Left: Burlington High School students prioritize the SDGs. Right: JFK Elementary School students in Winooski, Vermont, developed their quality-of-life features list by creating drawings in response to the question, “What does our community need for every living thing to have a safe and healthy life?” The drawings were combined to create a paper quilt and students then connected their drawings to the SDGs, realizing the drawings touched on nearly all of the goals.
Left: Burlington High School students prioritize the SDGs. Right: JFK Elementary School students in Winooski, Vermont, developed their quality-of-life features list by creating drawings in response to the question, "What does our community need for every living thing to have a safe and healthy life?" The drawings were combined to create a paper quilt and students then connected their drawings to the SDGs, realizing the drawings touched on nearly all of the goals.

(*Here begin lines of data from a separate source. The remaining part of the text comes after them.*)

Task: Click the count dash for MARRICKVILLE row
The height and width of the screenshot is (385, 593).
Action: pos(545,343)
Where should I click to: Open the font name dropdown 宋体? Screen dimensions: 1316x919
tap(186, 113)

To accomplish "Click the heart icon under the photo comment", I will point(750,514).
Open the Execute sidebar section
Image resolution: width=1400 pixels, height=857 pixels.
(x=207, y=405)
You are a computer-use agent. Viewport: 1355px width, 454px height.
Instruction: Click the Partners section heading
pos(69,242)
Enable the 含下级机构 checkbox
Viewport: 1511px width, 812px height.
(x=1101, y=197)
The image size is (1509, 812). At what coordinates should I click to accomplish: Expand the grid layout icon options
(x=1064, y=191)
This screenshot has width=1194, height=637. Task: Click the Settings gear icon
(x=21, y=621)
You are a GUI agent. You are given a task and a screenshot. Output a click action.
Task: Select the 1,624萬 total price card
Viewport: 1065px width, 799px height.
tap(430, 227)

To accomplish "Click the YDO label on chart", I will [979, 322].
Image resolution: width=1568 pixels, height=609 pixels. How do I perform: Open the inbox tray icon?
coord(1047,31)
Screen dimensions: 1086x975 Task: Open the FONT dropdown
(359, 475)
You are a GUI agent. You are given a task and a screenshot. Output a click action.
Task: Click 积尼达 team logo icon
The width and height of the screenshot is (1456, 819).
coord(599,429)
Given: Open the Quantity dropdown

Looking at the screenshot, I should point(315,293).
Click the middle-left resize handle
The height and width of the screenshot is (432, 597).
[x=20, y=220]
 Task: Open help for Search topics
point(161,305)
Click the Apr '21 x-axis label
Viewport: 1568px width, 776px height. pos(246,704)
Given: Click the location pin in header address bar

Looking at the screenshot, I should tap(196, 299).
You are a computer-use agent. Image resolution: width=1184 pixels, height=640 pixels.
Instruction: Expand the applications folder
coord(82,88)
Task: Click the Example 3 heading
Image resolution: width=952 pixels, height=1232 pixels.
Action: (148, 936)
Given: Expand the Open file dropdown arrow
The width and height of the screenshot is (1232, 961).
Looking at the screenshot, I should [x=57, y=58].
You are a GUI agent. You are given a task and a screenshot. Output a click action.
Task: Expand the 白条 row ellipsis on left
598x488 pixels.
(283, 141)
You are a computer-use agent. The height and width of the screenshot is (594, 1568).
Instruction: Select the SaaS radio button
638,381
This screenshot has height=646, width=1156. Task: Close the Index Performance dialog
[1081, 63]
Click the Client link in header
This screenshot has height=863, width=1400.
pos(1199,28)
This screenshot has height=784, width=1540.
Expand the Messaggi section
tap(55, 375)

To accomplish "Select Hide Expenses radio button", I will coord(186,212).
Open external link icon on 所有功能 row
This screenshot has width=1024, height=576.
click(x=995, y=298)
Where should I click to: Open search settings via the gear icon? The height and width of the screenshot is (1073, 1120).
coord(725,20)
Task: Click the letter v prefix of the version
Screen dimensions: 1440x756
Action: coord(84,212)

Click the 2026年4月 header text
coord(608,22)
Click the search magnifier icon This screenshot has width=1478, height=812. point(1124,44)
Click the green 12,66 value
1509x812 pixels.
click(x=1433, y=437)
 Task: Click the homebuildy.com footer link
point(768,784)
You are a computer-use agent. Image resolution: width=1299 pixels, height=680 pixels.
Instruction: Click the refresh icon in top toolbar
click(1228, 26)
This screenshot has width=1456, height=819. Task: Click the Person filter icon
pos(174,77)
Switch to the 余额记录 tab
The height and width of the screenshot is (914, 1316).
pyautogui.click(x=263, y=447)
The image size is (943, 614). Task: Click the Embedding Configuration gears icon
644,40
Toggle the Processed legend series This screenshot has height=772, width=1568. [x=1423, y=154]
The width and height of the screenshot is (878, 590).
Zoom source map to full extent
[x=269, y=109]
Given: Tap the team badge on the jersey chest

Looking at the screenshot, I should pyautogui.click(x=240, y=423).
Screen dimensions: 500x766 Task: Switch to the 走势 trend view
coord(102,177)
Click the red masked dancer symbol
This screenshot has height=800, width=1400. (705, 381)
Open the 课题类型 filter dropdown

Activity: Introduce and Prioritize the SDGs

Students reflect on quality of life, then expand their thinking more broadly to the globe and their community.

To prepare for this activity, make copies of the Sustainable Development Goals poster (download ZIP file), one for each student group. We recommend printing on an 11x17 sheet of paper. Next, cut out each goal on individual cards. (This activity can also be done virtually using a copy of this Jamboard template.)

  1. Play one (or more) of these videos to introduce your students to the global goals: "Sustainable Development Goals: Improve Life All Around The Globe" (video) or "The World's Largest Lesson | Global Goals" (video)
  2. After viewing one of these videos, invite learners to discuss what they saw, heard, and think. 
  3. Now, learners will engage with the SDGs and sort them based on personal, community, and global significance. To begin, select a few of the SDGs at random and discuss them: What is this goal about? What does it mean? What features of a community would connect to this goal? How would a community know if they are meeting this goal? Ask learners to consider which goals are personally significant to them. Why? Which goals are most significant for the local community? For the world? 
  4. Working in small groups or individually, have learners sort and prioritize the SDGs in three categories: by self, community, and world. Ask them to discuss, What goals would you prioritize to help you achieve your vision of an ideal future?